_Data provided:_
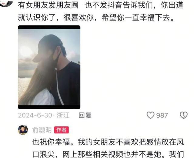This screenshot has height=158, width=194.
Task: Open the username 俞灏明
Action: (x=42, y=130)
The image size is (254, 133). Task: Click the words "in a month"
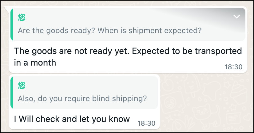[35, 63]
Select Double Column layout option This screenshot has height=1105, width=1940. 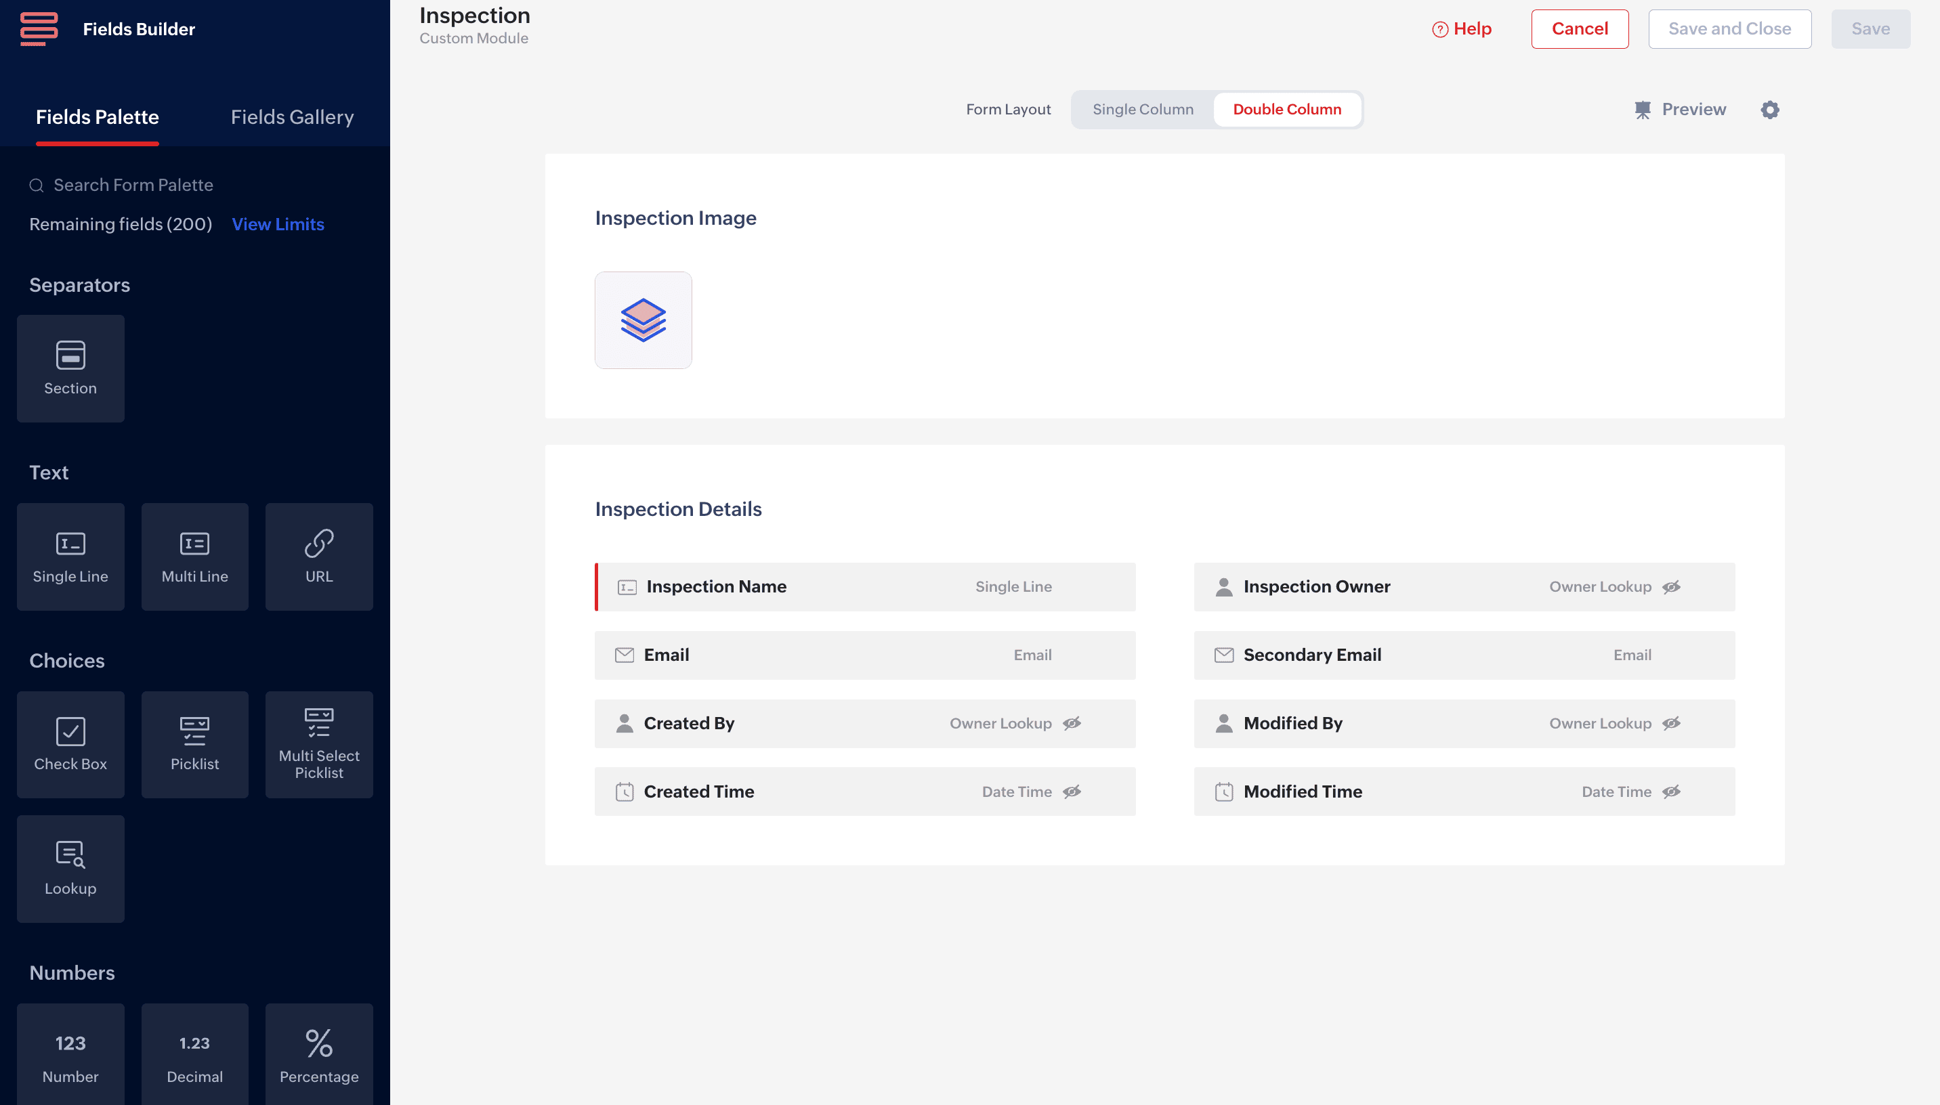1287,109
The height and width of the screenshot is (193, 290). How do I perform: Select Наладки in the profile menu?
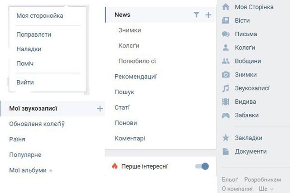coord(29,49)
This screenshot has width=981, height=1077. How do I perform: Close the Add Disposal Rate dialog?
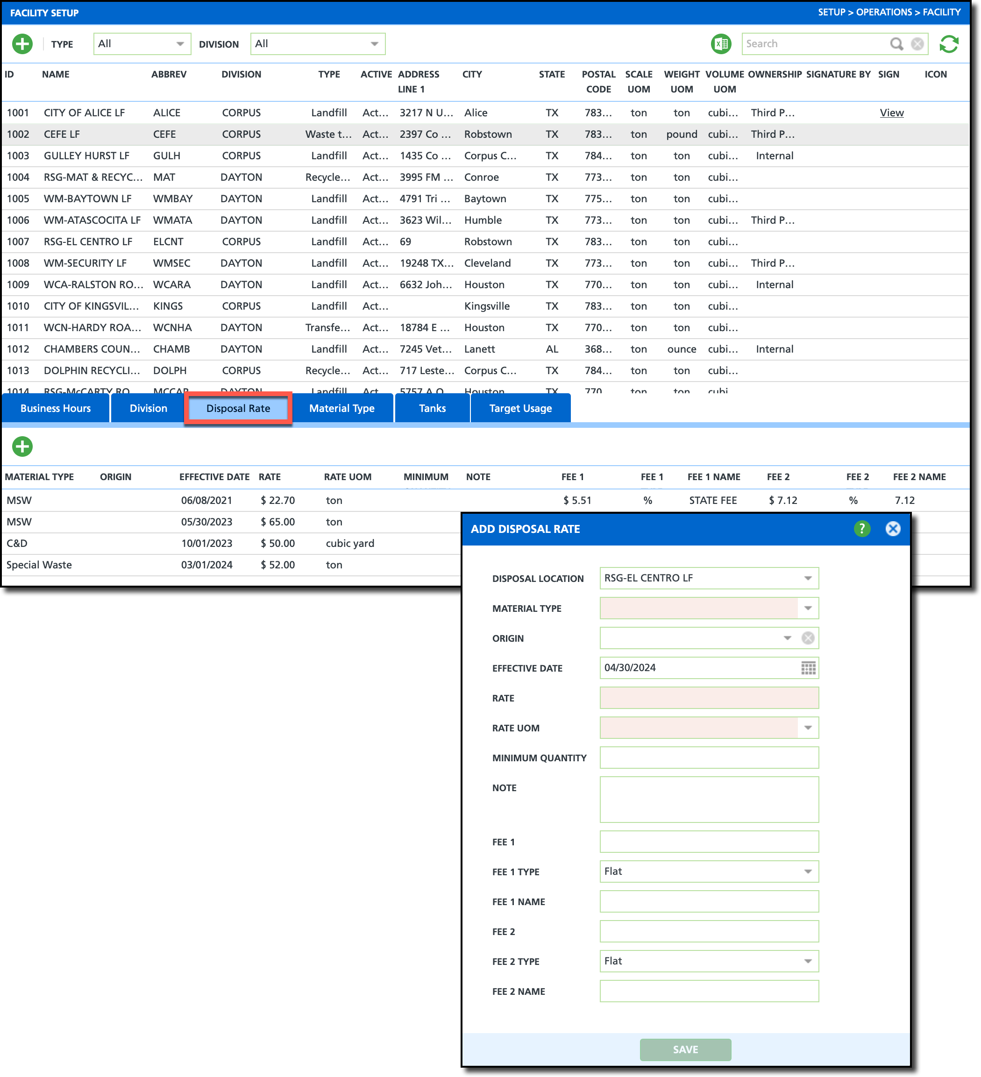click(x=892, y=528)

_Task:_ Repeat word for word every line of the data above, from the line containing "The height and" through the end of the data, and leave the pictures out of your answer.

_Reply to the task:_
The height and width of the screenshot is (193, 290). How do I perform: Select Наладки in the profile menu?
coord(29,49)
This screenshot has width=981, height=1077. How do I perform: Close the Add Disposal Rate dialog?
click(x=892, y=528)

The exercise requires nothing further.